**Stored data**

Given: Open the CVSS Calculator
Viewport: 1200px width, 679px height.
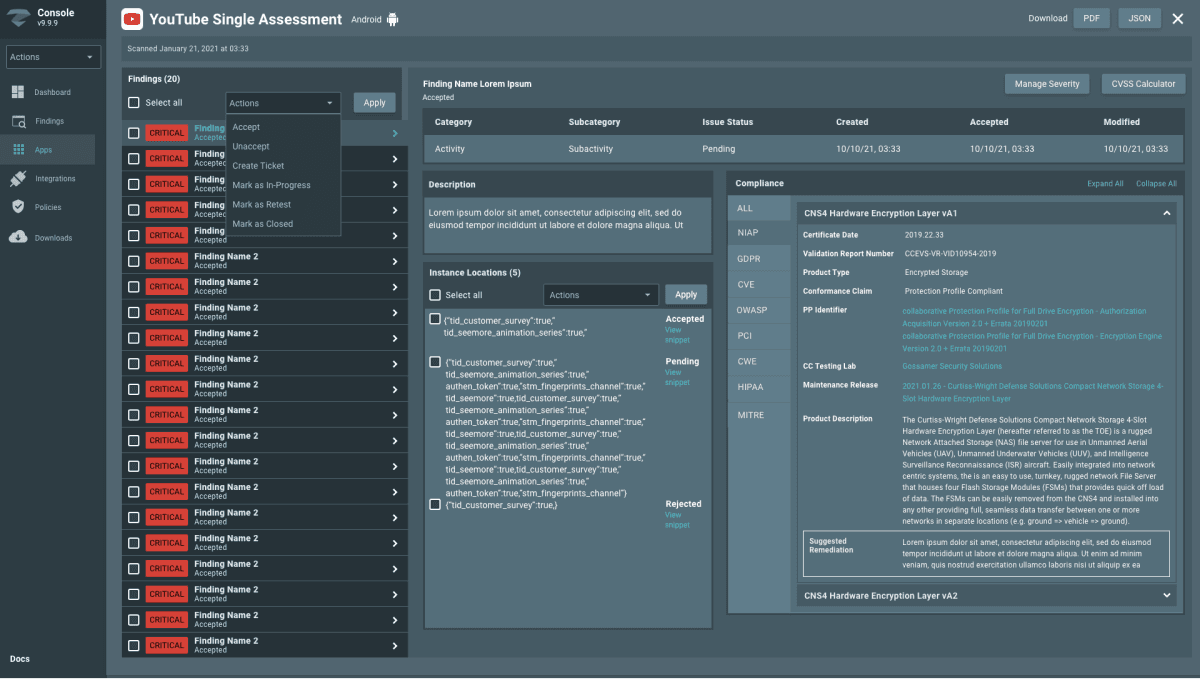Looking at the screenshot, I should [1143, 83].
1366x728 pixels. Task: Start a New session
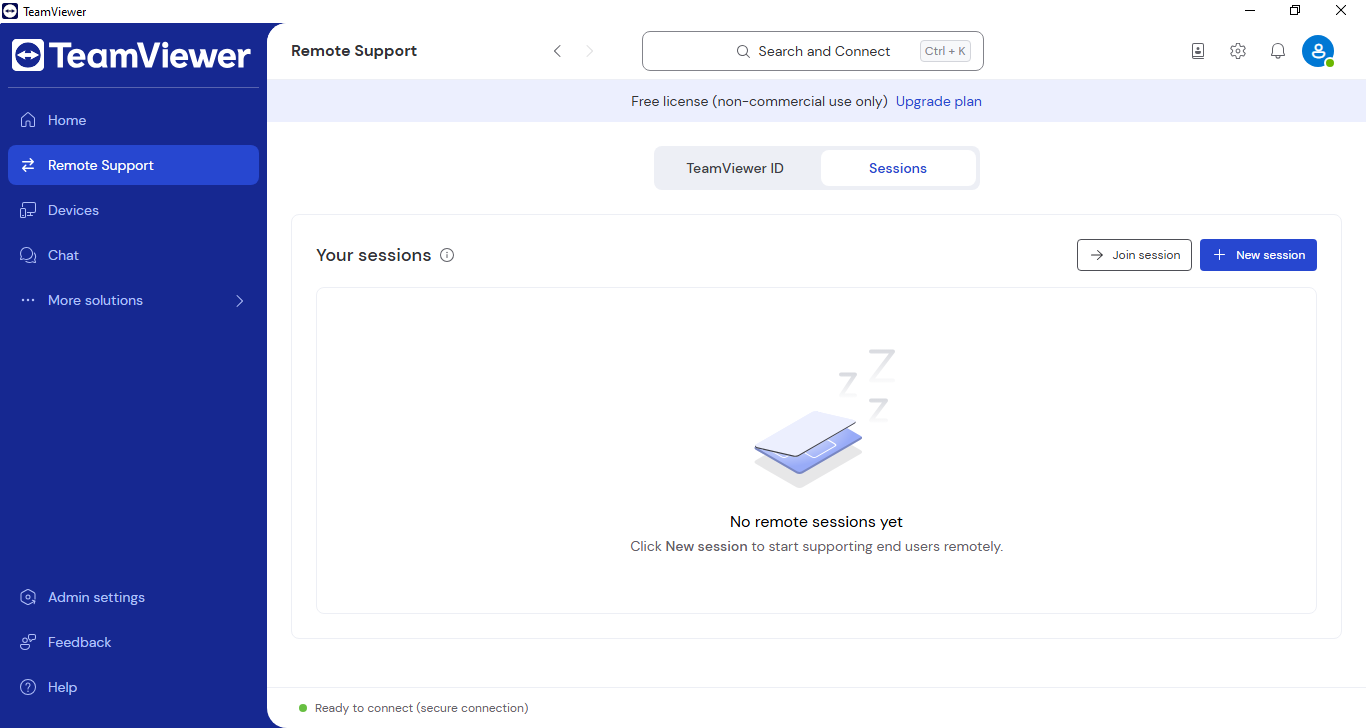(1258, 255)
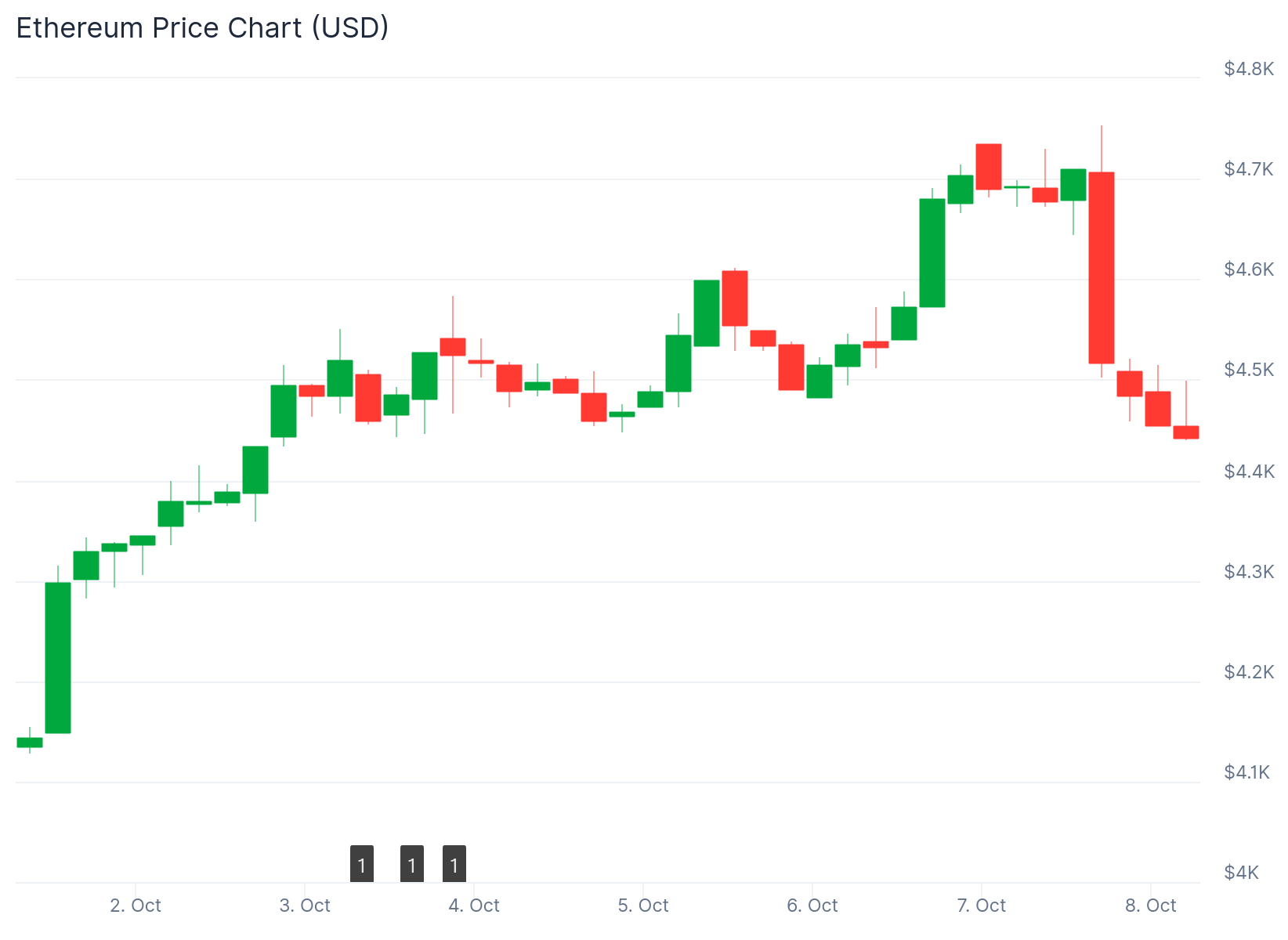
Task: Click the middle "1" event marker
Action: [412, 864]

**Brief**
If a record contains a picture, drop the picture and repeat the rest exactly.

**Result below**
Given: Open the CVSS Calculator
Viewport: 1200px width, 679px height.
Looking at the screenshot, I should [1143, 83].
1366x728 pixels. Task: Start a New session
(1258, 255)
Task: Click the middle "1" event marker
Action: [412, 864]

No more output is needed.